Codex products used a touchscreen interface and removable "data packs" containing up to 10TB of raid array disk storage. Interfaces for digital cinematography cameras include single and dual-link HD-SDI and Infiniband. 
2007 saw the introduction of the Codex portable recording system.

2010 saw the introduction of the Codex onboard recording system. Based on the larger Codex portable recorder, this is another compact, battery-powered variant which offers uncompressed and wavelet-based recording.
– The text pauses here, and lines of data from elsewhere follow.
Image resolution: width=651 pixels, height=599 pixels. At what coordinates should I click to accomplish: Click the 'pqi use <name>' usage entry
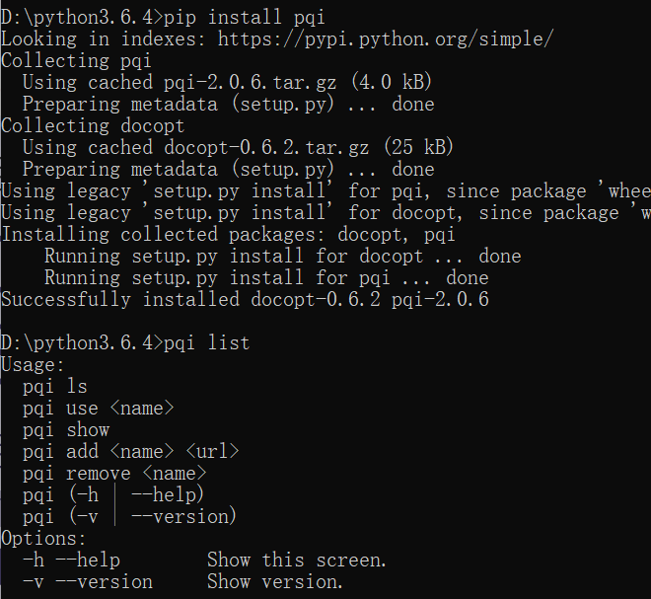click(x=99, y=409)
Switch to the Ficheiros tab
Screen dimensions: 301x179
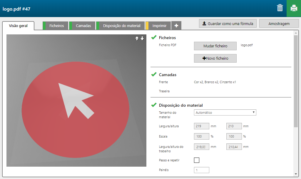coord(56,26)
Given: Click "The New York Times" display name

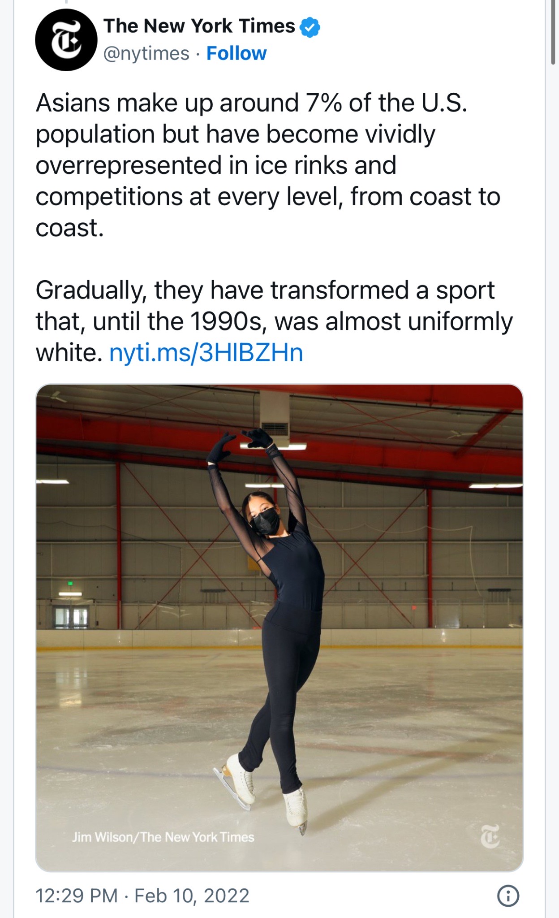Looking at the screenshot, I should pos(199,26).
The recorder mounts directly on the camera and weighs in at 2.5 kg.

Codex's workflow solutions include Vault, introduced in 2012. Vault is an ingest, processing and hardware device, designed to support multiple camera and media types.

Company History 
In 2005, Codex introduced the Codex Studio recorder as its first product. In 2012, Codex introduced the Onboard M recorder, the first to be certified by ARRI to record ARRIRAW from the ARRI Alexa camera.

In 2014,  ARRI Alexa 65 with Codex drives and workflow was announced. Codex handles camera processing in Vault hardware. Additionally, in 2014, Codex launched Action CAM – a RAW recording, and POV camera.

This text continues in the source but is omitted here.